Say, adding a function foo that you never call creates a different program, but it still does the same thing.

• Not calling the added functions feels a bit like cheating. But fooN could call fooN-1, which calls fooN-2,.., which calls foo2, which calls foo, which contains the actual program. – Eric Duminil Jan 2 at 10:43
• @EricDuminil You can add unreachable states to a Turing machine, which is basically the same as adding uncalled functions. – Andreas T Jan 2 at 16:06
• @AndreasT: Sure, it's allowed. I just meant that it feels a bit like adding irrelevant comments to the code. – Eric Duminil Jan 3 at 23:03
• @EricDuminil there is no such thing as cheating.
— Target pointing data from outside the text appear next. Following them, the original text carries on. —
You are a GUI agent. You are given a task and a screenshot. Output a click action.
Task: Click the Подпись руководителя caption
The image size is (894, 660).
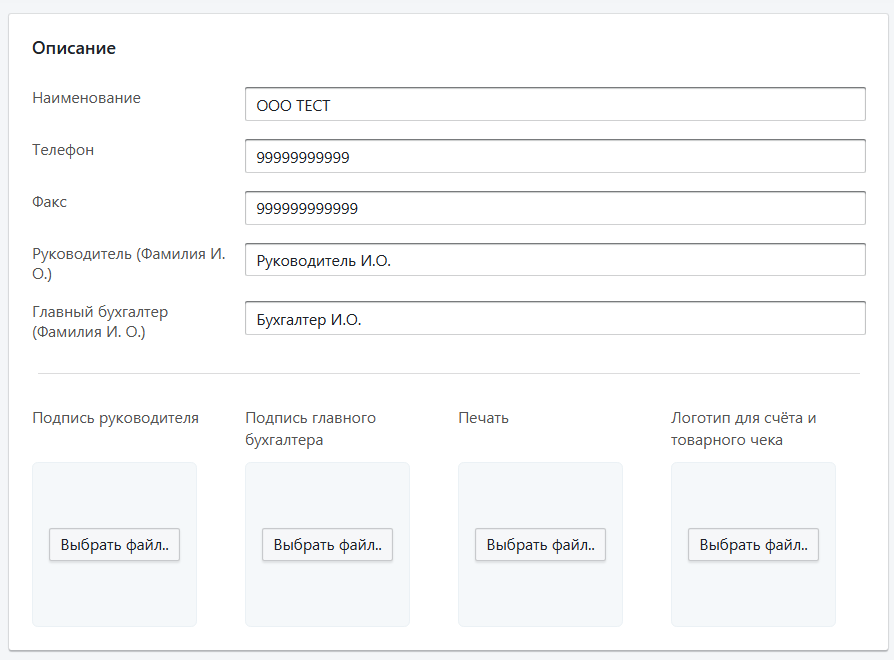click(x=115, y=418)
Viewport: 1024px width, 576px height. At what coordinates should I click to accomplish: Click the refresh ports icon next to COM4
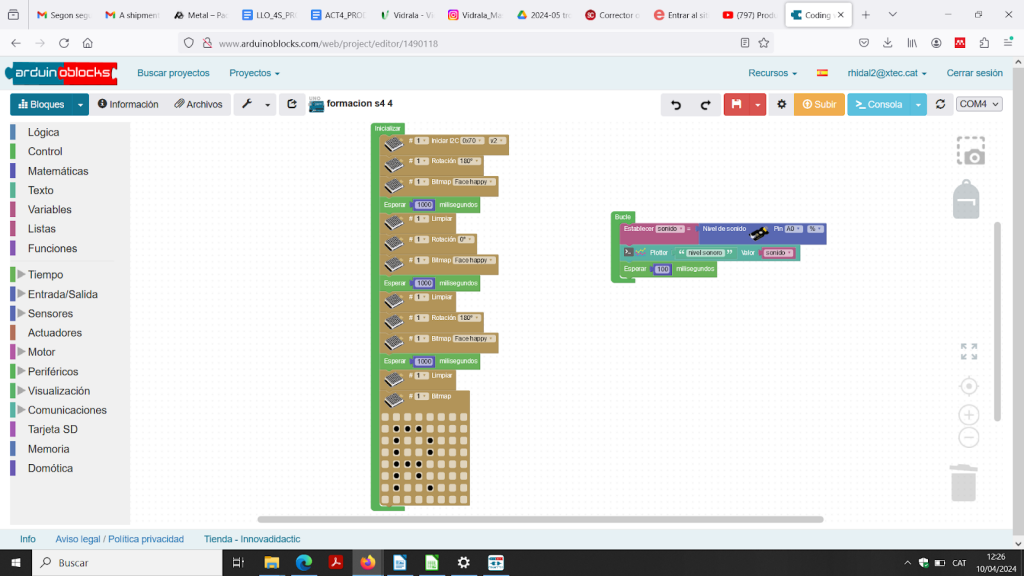point(939,104)
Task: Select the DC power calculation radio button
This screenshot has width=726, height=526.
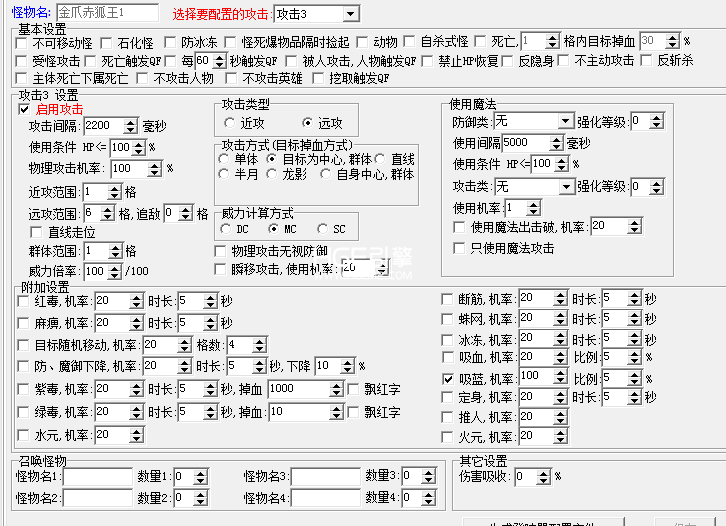Action: [225, 229]
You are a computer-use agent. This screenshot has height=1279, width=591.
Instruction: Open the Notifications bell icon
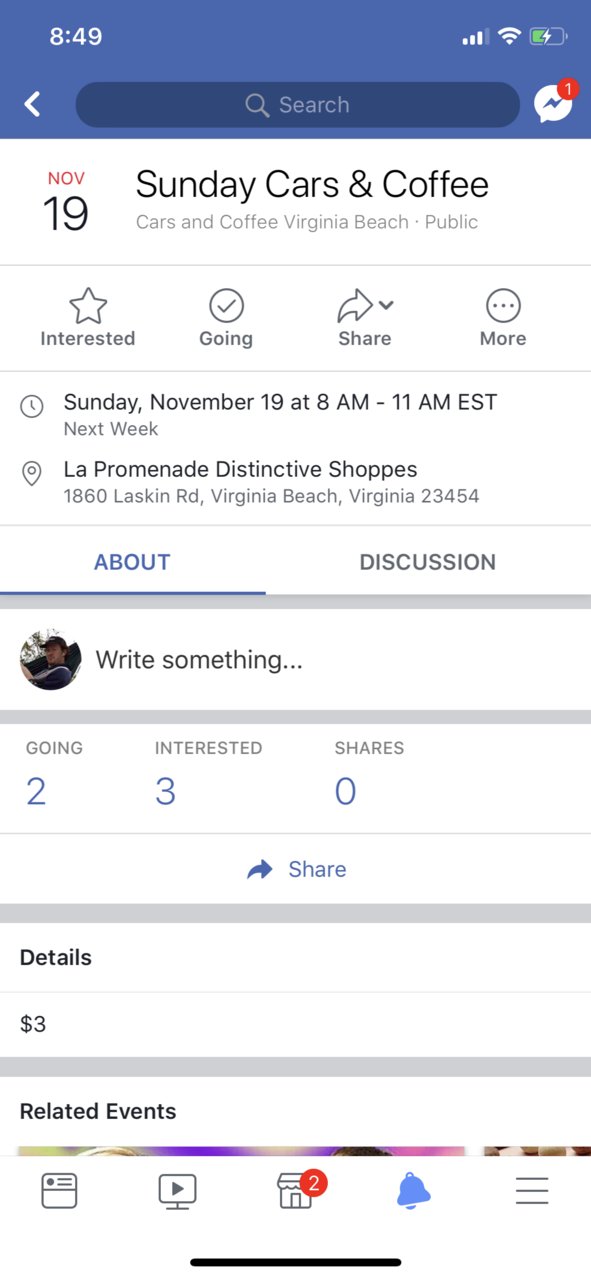tap(414, 1190)
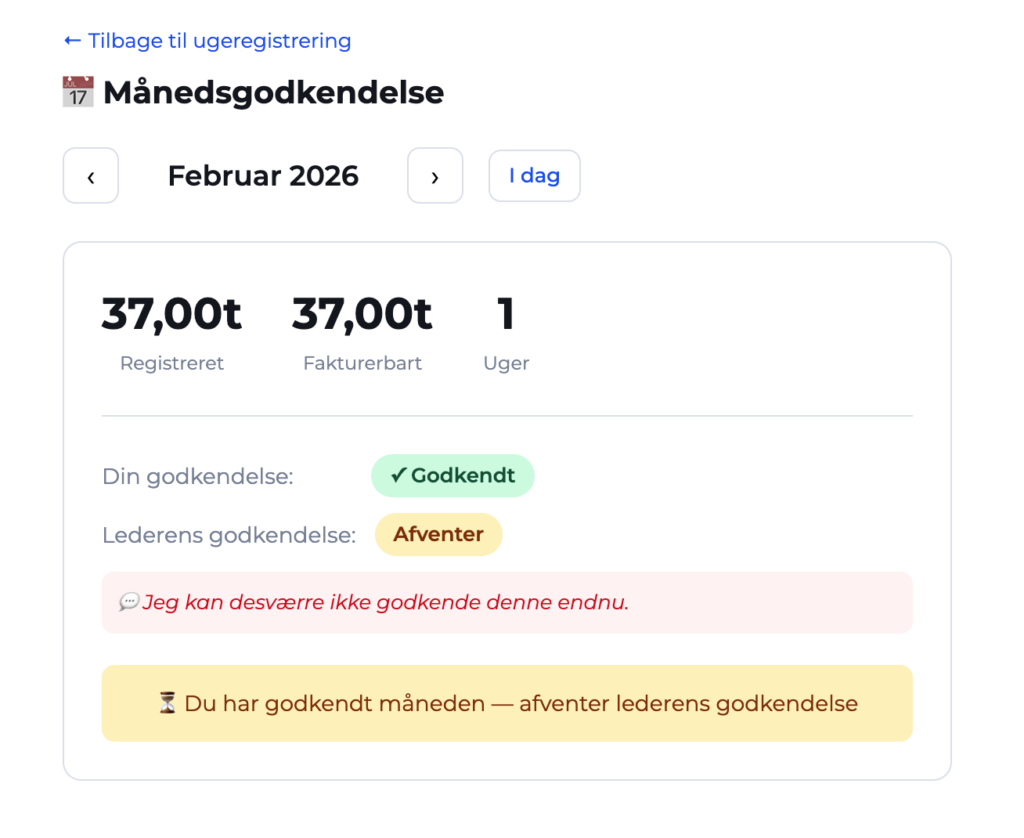The image size is (1024, 838).
Task: Click the hourglass icon in yellow banner
Action: tap(167, 703)
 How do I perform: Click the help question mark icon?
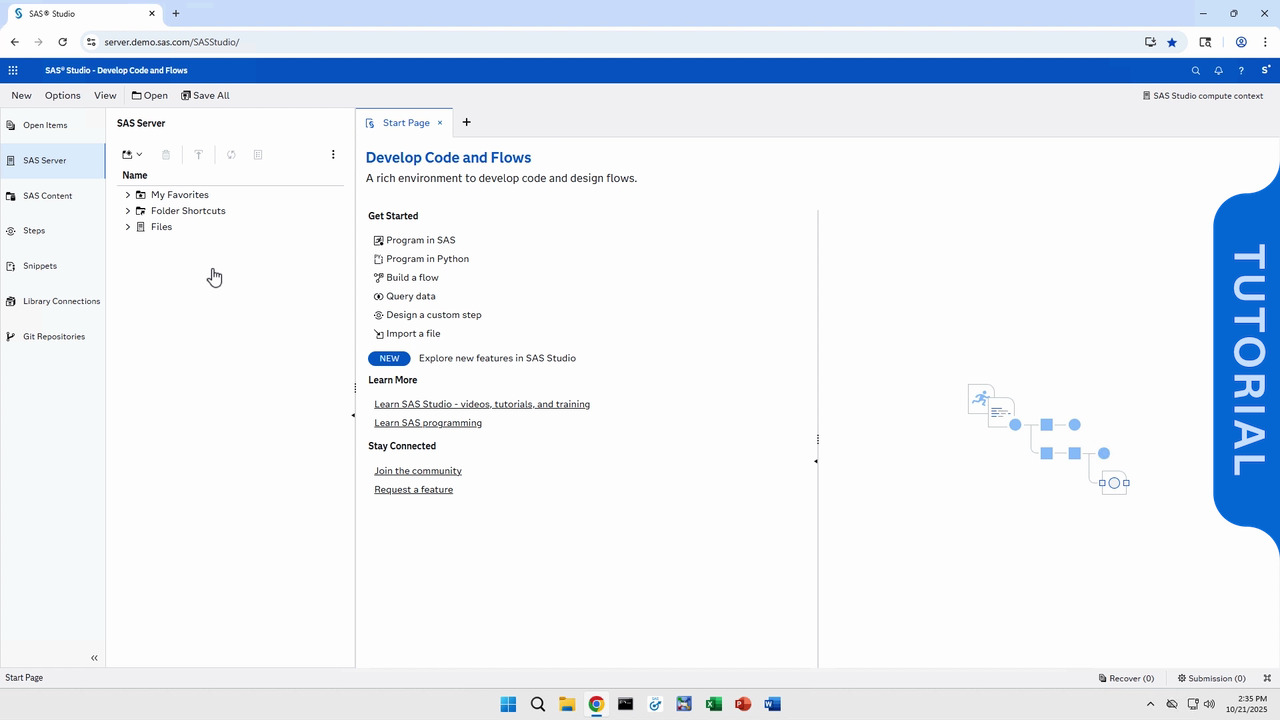click(x=1241, y=71)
The statement is that for each Turing machine $M$, there are infinitely other Turing machines that are "equivalent" to $M$. Sure, you can also alter the behavior, like starting with moving $i$ steps right followed by $i$ steps left. But then you can say that that's not changing the behavior, so let's move $i$ steps right, flipping each bit on the tape as we move, and then reversing the operation ... It's just not necessary. – Pål GD Jan 4 at 10:13
• For any $TM, T$, you could create a modified $TM, T'$ which writes a 1 on the first square of the tape, then erases it, then passes control to T. Then both $TMs$ would ultimately compute the same language, but there would be an infinite set of $TMs$ that do so: $T, T', T'', T''', T$ (with a trillion tick marks), $T$(with a trillion and one tick marks), ... etc – Hank Igoe Jan 4 at 14:55

Note that the quoted sentence should be "R. This is the empty set, since every $$\text{L(M)}$$ has an infinite number of TMs that accept it."

The other answers are correct, and there are other ways to prove that every language that is accepted by some TM, is actually accepted by $$\aleph_0$$ distinct TMs. However, following the last sentence in the question, I believe what may be counterintuitive to you is that there are also $$\aleph_0$$ distinct languages that are accepted by means of TMs. So the question is how come there are $$\aleph_0$$ TMs in total?

Maybe what you're missing is the following claim: the union of countably many countable sets is countable. See here.

Just put a for loop in there. It goes around n times before doing the calculation. There is no limit to the size of n.

The quoted claim is very unfortunate. First because it is written in a clumsy way which makes it wrong as Yuval wrote. Two because it is a huge hammer to smash a tiny nut - all you need is to show that any TM can be modified slightly (usually by making it a tiny bit less efficient) while recognising the same language.